● **How to complete this task**
Nothing in the data may be altered; restate all of it exactly.

● **Data records**
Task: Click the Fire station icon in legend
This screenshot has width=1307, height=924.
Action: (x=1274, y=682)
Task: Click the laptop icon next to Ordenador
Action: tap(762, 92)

● **Answer to this exercise**
Task: Click the Fire station icon in legend
This screenshot has width=1307, height=924.
Action: (x=1274, y=682)
Task: Click the laptop icon next to Ordenador
Action: tap(762, 92)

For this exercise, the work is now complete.